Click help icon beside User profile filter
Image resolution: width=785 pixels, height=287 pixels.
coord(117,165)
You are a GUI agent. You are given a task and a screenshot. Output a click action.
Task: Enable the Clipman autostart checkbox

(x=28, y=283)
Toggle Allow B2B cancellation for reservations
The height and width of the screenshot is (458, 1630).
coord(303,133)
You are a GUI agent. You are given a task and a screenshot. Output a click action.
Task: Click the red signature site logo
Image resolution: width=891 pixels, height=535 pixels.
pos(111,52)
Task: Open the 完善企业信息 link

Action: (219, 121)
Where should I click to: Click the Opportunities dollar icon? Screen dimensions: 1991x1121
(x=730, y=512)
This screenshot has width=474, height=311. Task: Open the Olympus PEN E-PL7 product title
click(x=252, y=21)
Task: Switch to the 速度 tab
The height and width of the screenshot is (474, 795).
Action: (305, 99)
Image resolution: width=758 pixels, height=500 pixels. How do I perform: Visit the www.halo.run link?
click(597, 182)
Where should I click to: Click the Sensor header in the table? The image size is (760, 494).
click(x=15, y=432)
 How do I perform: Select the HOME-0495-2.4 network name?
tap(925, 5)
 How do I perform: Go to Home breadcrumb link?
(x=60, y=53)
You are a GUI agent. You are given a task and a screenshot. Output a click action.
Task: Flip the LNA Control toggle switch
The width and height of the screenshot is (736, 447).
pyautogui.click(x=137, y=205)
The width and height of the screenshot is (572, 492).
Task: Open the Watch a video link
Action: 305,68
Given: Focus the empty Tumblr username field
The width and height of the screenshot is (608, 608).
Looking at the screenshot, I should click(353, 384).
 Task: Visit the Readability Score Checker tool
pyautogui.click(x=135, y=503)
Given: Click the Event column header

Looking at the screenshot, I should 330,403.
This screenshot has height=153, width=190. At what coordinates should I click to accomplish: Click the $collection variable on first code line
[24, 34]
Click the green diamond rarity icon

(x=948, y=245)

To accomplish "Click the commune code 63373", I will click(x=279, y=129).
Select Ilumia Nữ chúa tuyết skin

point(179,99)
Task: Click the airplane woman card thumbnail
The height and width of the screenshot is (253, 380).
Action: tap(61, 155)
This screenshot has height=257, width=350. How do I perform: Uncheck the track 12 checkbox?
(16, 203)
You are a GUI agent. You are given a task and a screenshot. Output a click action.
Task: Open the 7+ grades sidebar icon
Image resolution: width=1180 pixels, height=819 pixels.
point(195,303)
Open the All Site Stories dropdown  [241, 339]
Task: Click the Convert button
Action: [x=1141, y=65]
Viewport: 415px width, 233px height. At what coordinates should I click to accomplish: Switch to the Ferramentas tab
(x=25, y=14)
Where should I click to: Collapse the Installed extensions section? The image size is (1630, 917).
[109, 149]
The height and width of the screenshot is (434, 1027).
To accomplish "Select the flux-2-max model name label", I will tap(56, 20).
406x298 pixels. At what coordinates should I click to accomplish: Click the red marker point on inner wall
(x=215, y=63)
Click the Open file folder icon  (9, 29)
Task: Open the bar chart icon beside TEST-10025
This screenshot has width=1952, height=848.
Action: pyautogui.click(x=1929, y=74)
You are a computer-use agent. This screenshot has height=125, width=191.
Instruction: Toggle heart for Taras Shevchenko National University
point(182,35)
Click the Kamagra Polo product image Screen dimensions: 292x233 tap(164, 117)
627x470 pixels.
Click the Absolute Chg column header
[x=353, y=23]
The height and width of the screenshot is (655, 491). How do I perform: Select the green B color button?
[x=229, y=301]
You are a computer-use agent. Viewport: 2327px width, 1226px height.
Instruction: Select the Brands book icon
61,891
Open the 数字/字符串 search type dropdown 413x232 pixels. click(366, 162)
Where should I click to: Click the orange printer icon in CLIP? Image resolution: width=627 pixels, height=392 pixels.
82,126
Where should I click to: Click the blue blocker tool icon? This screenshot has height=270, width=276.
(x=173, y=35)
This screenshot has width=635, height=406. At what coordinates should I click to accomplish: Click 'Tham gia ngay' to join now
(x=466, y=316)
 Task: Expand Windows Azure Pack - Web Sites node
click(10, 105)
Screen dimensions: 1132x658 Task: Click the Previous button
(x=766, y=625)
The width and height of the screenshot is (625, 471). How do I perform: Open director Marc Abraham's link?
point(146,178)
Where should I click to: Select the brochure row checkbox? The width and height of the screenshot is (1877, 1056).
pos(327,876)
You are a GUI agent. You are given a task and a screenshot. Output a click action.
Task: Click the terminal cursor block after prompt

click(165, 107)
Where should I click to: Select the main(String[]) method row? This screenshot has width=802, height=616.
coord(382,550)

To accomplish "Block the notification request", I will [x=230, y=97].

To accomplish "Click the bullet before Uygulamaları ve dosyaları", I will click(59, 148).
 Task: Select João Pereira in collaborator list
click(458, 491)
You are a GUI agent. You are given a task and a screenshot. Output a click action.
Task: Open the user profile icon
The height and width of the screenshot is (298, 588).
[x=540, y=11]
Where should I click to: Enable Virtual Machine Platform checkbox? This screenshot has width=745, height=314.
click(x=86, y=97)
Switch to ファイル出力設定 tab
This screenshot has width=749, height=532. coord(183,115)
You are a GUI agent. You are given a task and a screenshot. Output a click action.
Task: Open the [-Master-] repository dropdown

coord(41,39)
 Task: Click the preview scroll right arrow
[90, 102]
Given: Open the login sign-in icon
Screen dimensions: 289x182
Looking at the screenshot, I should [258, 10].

──────────

Direction :: Update the lines above by replacing "GUI agent" with "interface assistant" everywhere it occurs, and leave everything else unchanged.

The reply ::
Click help icon beside User profile filter
Image resolution: width=785 pixels, height=287 pixels.
coord(117,165)
You are a interface assistant. You are given a task and a screenshot. Output a click action.
Task: Enable the Clipman autostart checkbox

(x=28, y=283)
Toggle Allow B2B cancellation for reservations
The height and width of the screenshot is (458, 1630).
coord(303,133)
You are a interface assistant. You are given a task and a screenshot. Output a click action.
Task: Click the red signature site logo
Image resolution: width=891 pixels, height=535 pixels.
pos(111,52)
Task: Open the 完善企业信息 link

Action: (219, 121)
Where should I click to: Click the Opportunities dollar icon? Screen dimensions: 1991x1121
(x=730, y=512)
This screenshot has width=474, height=311. Task: Open the Olympus PEN E-PL7 product title
click(x=252, y=21)
Task: Switch to the 速度 tab
The height and width of the screenshot is (474, 795).
Action: (305, 99)
Image resolution: width=758 pixels, height=500 pixels. How do I perform: Visit the www.halo.run link?
click(597, 182)
Where should I click to: Click the Sensor header in the table? The image size is (760, 494).
click(x=15, y=432)
 How do I perform: Select the HOME-0495-2.4 network name?
tap(925, 5)
 How do I perform: Go to Home breadcrumb link?
(x=60, y=53)
You are a interface assistant. You are given a task and a screenshot. Output a click action.
Task: Flip the LNA Control toggle switch
The width and height of the screenshot is (736, 447).
pyautogui.click(x=137, y=205)
The width and height of the screenshot is (572, 492).
Task: Open the Watch a video link
Action: 305,68
Given: Focus the empty Tumblr username field
The width and height of the screenshot is (608, 608).
Looking at the screenshot, I should click(353, 384).
 Task: Visit the Readability Score Checker tool
pyautogui.click(x=135, y=503)
Given: Click the Event column header

Looking at the screenshot, I should 330,403.
This screenshot has height=153, width=190. At what coordinates should I click to accomplish: Click the $collection variable on first code line
[24, 34]
Click the green diamond rarity icon

(x=948, y=245)

To accomplish "Click the commune code 63373", I will click(x=279, y=129).
Select Ilumia Nữ chúa tuyết skin

point(179,99)
Task: Click the airplane woman card thumbnail
The height and width of the screenshot is (253, 380).
Action: tap(61, 155)
This screenshot has height=257, width=350. How do I perform: Uncheck the track 12 checkbox?
(16, 203)
You are a interface assistant. You are given a task and a screenshot. Output a click action.
Task: Open the 7+ grades sidebar icon
Image resolution: width=1180 pixels, height=819 pixels.
point(195,303)
Open the All Site Stories dropdown  [241, 339]
Task: Click the Convert button
Action: [x=1141, y=65]
Viewport: 415px width, 233px height. At what coordinates should I click to accomplish: Switch to the Ferramentas tab
(x=25, y=14)
Where should I click to: Collapse the Installed extensions section? The image size is (1630, 917).
[109, 149]
The height and width of the screenshot is (434, 1027).
To accomplish "Select the flux-2-max model name label", I will tap(56, 20).
406x298 pixels. At what coordinates should I click to accomplish: Click the red marker point on inner wall
(x=215, y=63)
Click the Open file folder icon  (9, 29)
Task: Open the bar chart icon beside TEST-10025
This screenshot has width=1952, height=848.
Action: pyautogui.click(x=1929, y=74)
You are a computer-use agent. This screenshot has height=125, width=191.
Instruction: Toggle heart for Taras Shevchenko National University
point(182,35)
Click the Kamagra Polo product image Screen dimensions: 292x233 tap(164, 117)
627x470 pixels.
Click the Absolute Chg column header
[x=353, y=23]
The height and width of the screenshot is (655, 491). How do I perform: Select the green B color button?
[x=229, y=301]
You are a computer-use agent. Viewport: 2327px width, 1226px height.
Instruction: Select the Brands book icon
61,891
Open the 数字/字符串 search type dropdown 413x232 pixels. click(366, 162)
Where should I click to: Click the orange printer icon in CLIP? Image resolution: width=627 pixels, height=392 pixels.
82,126
Where should I click to: Click the blue blocker tool icon? This screenshot has height=270, width=276.
(x=173, y=35)
This screenshot has width=635, height=406. At what coordinates should I click to accomplish: Click 'Tham gia ngay' to join now
(x=466, y=316)
 Task: Expand Windows Azure Pack - Web Sites node
click(10, 105)
Screen dimensions: 1132x658 Task: Click the Previous button
(x=766, y=625)
The width and height of the screenshot is (625, 471). How do I perform: Open director Marc Abraham's link?
point(146,178)
Where should I click to: Select the brochure row checkbox? The width and height of the screenshot is (1877, 1056).
pos(327,876)
You are a interface assistant. You are given a task and a screenshot. Output a click action.
Task: Click the terminal cursor block after prompt

click(165, 107)
Where should I click to: Select the main(String[]) method row? This screenshot has width=802, height=616.
coord(382,550)

To accomplish "Block the notification request", I will [x=230, y=97].

To accomplish "Click the bullet before Uygulamaları ve dosyaları", I will click(59, 148).
 Task: Select João Pereira in collaborator list
click(458, 491)
You are a interface assistant. You are given a task and a screenshot. Output a click action.
Task: Open the user profile icon
The height and width of the screenshot is (298, 588).
[x=540, y=11]
Where should I click to: Enable Virtual Machine Platform checkbox? This screenshot has width=745, height=314.
click(x=86, y=97)
Switch to ファイル出力設定 tab
This screenshot has width=749, height=532. coord(183,115)
You are a interface assistant. You are given a task and a screenshot. Output a click action.
Task: Open the [-Master-] repository dropdown

coord(41,39)
 Task: Click the preview scroll right arrow
[90, 102]
Given: Open the login sign-in icon
Screen dimensions: 289x182
Looking at the screenshot, I should [258, 10].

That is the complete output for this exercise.